Less gray and more green, please.
Pile’s seventh studio album, Green and Gray, is a vulnerable yet strange celebration of time, aging and personal freedom. Glowing in grunge and low fidelity, this album is a Pile enthusiast’s dream, but in reality, it may be lacking anything special to hold on to.
Pile has characteristically stuck with what they know on the making of Green and Gray, recreating a sound that we have come to expect from them for many years. However, the record is lacking the confidence that we expect from a band seven albums down the line. Even frontman Rick Maguire seems to agree with this. Speaking about the album in a recent interview with Consequence of Sound, the frontman said, “I’ve lived with it too long now to have anything close to an objective opinion regarding where it landed.” This isn’t exactly what a passionate listener wants to hear, and his doubt is clearly felt throughout the record.

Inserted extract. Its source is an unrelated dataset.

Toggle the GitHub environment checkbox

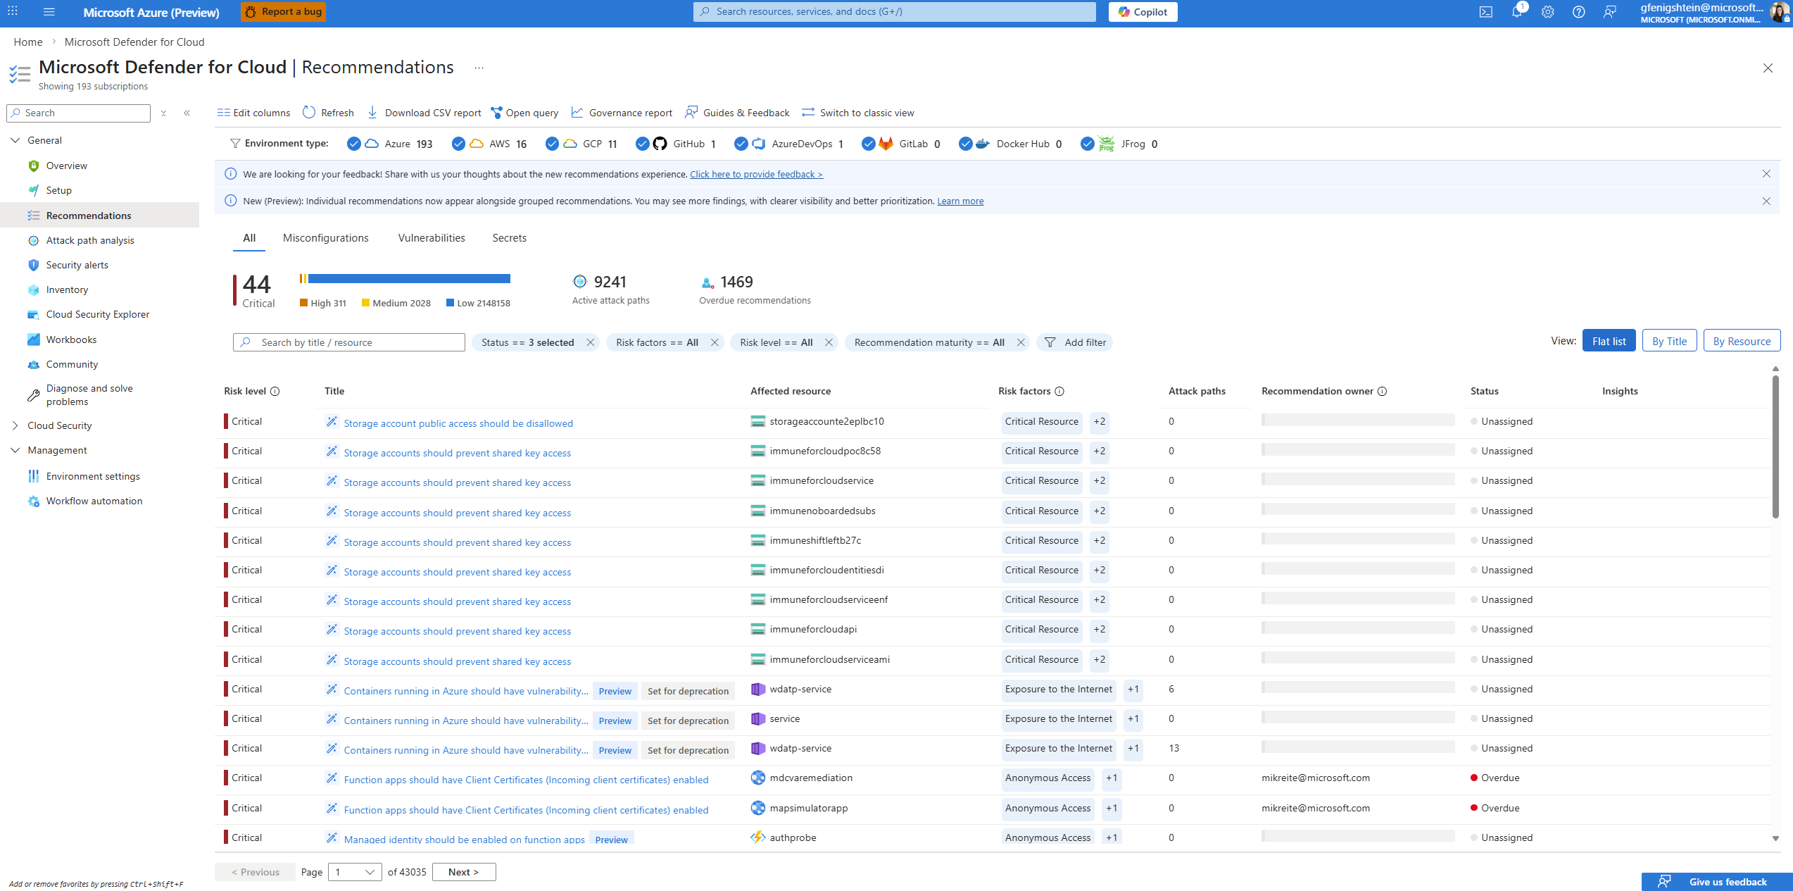(642, 144)
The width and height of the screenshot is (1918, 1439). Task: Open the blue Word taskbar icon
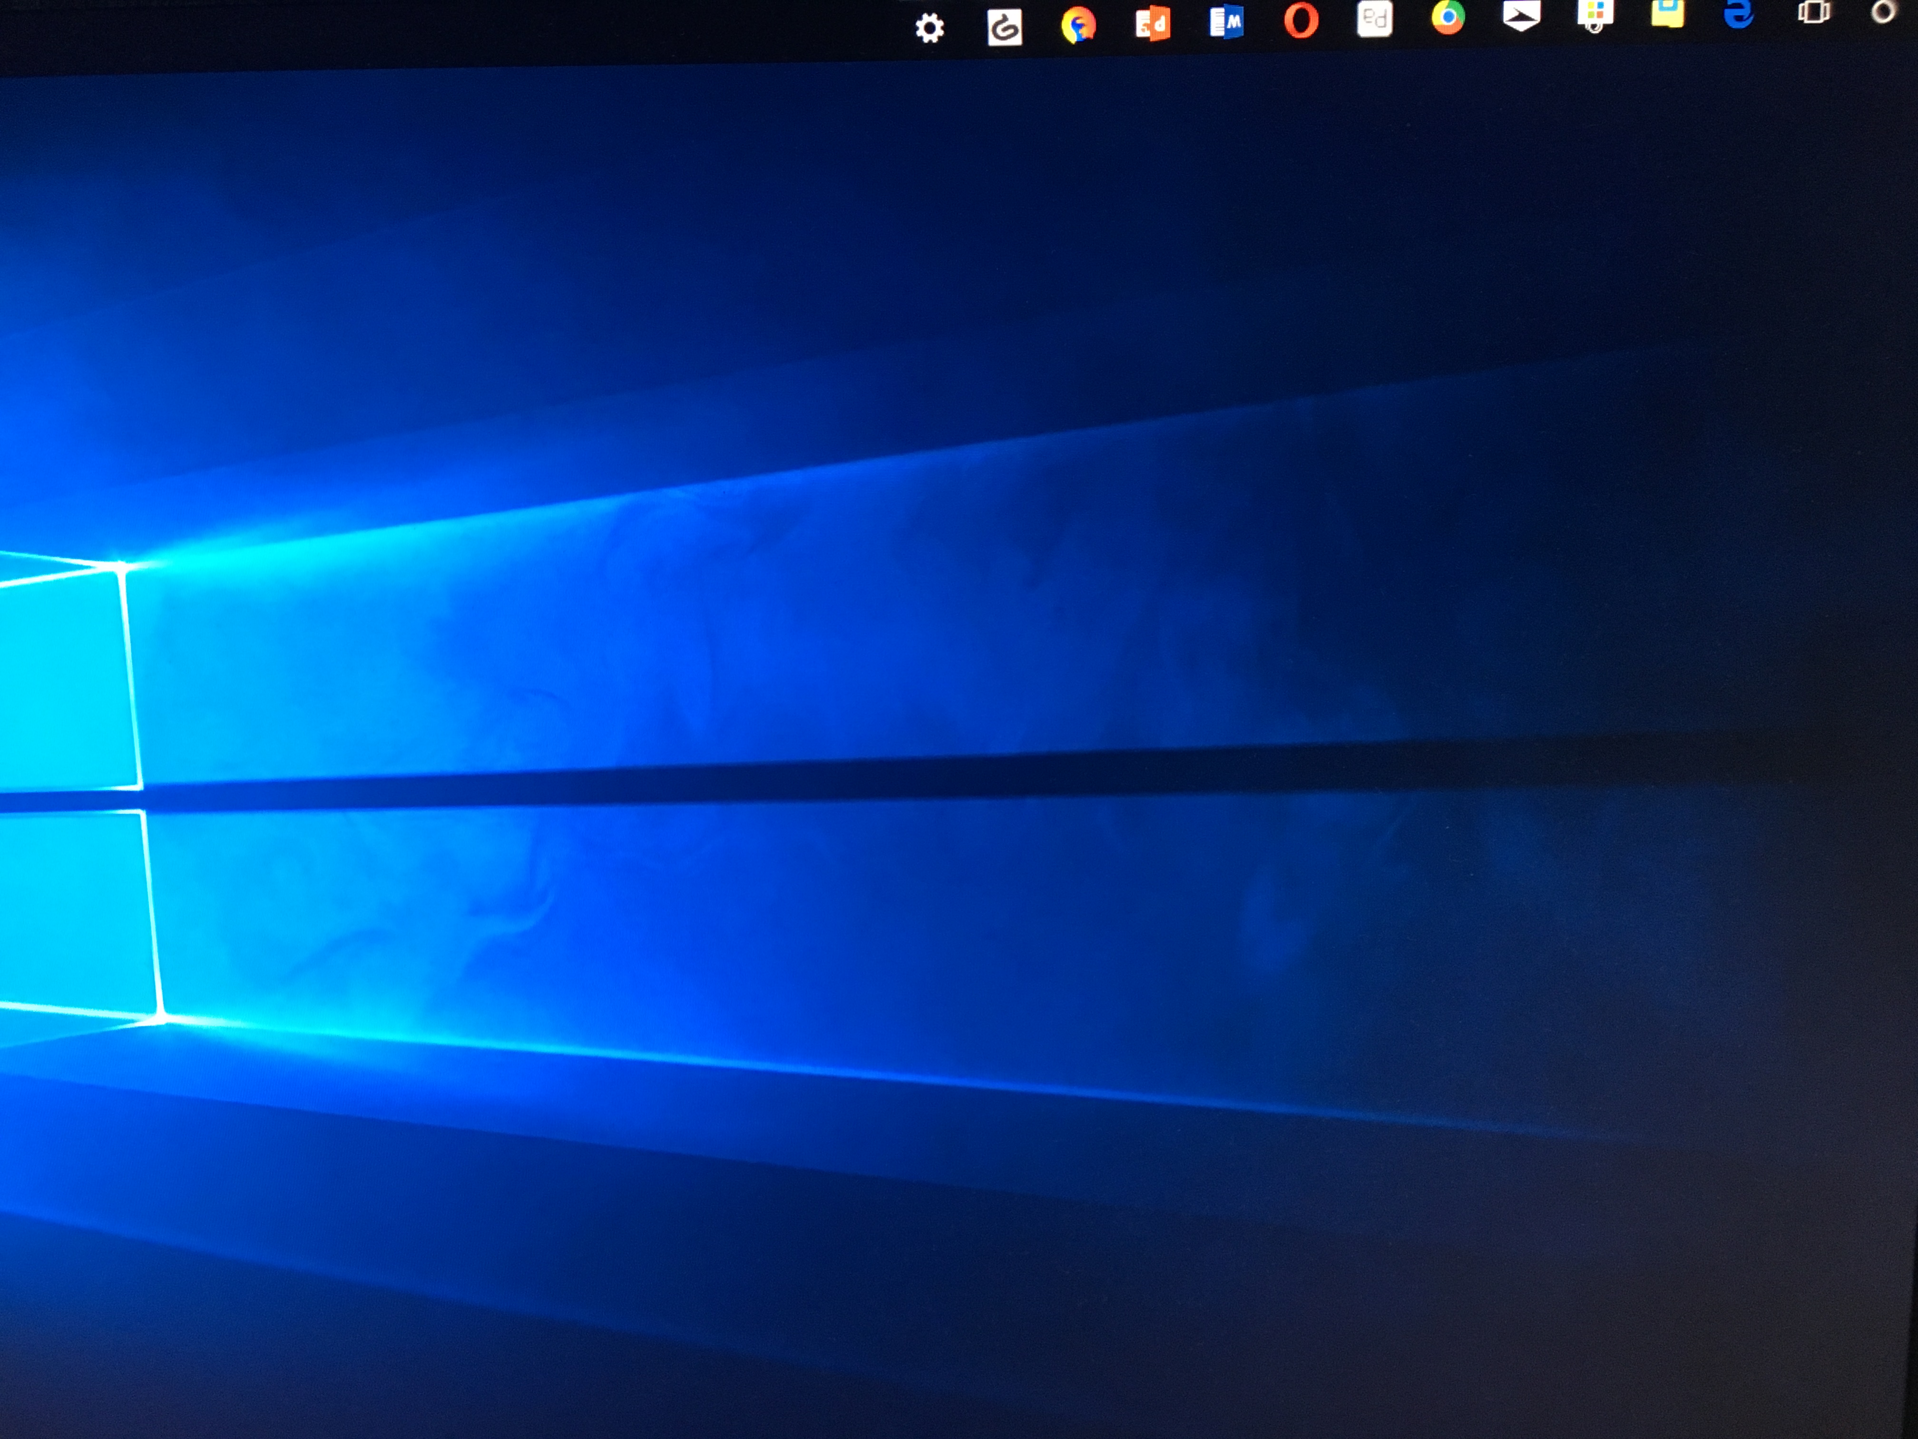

The opening track, ‘Firewood’, is an attempt at understanding youth and the personal relationships of working through life. It is an extremely sensitive topic; however, the music is not treated with the same sensitivity. Cello harmonies are included on the track but are fighting to be heard and eventually the humdrum rhythm drowns them out completely. There is a dissonance between the instruments, but instead of using this to create something unique, the sounds end up competing against each other. To bring the classical sounds of a cello into a grungy guitar track is a bold move, and could have been a testament to the band’s creative poise. Instead, the result is noisy and disjointed and does not set an impressive precedent for what is to follow.
The same can be said for the Radiohead-inspired groove on ‘Lord of Calendars’. Instead of coming to center stage and building up the bass line, they are lost to vocal explosions and manic drum banging. Maguire’s delicate and endearing falsetto notes in ‘Bruxist Grin’ are similarly overshadowed by the monotony of everything else. It is the warm intricacy in these rare moments that the listener holds on to, and when that is violently ripped away by a sound quite the opposite, it is disappointing, to say the least.
‘Hair’ comes as a song of salvation and is a standout success on the record. In the same interview given for Consequence of Sound, Maguire said about the track, “Ordinarily, I edit and rework songs until they’re unrecognizable from how they started, but I just left this one alone.” Maybe that’s the key to it then. The song’s raw authenticity can be felt from start to end and it’s one of the only tracks on the record that doesn’t feel overworked or crammed with too many ideas. It’s tender and restrained and shows that Pile can, in fact, channel their inner capabilities into creating something which makes sense. ‘The Soft Hands of Stephen Miller’ also comes as a standout track, purely because of its unapologetic ferocity. Maguire asks, “Stephen, tell me ‘bout your great grandmother,” pointing out Miller’s hypocrisy for supporting Trump’s exclusionary immigration policies when his own great-grandmother is a Jewish immigrant. Other tracks on the record blend this ferocious wailing with various other sounds and instruments, however, none of them translate as well as this one does.
It is a pity that the songs’ sensitivities do not match the album’s lyrical prowess. The empathy with which Maguire so effortlessly weaves his words is magical. He is “singing songs of no reason” and has his “gray hairs all on the ground, with something new to romanticize.” Maguire brings his listeners something that they can relate to in a universe of ways, and that is the highest goal of music. To give the gift of understanding and hope to those who listen for it, which lyrically, Pile has been able to achieve. Whether or not the music conveys that however, is another matter.
Green and Gray is an album that sacrifices sensitivity for the ease and familiarity of what the band already does. Long-time fans will be happy to see the reincarnation of these sounds, but in an industry where boundaries are constantly being pushed and permanence is fickle, Pile has unfortunately missed the mark. Listening to the album from start to end is like listening to one long song on repeat, and any real emotion or subtlety is lost to a dominating gray mass of noise.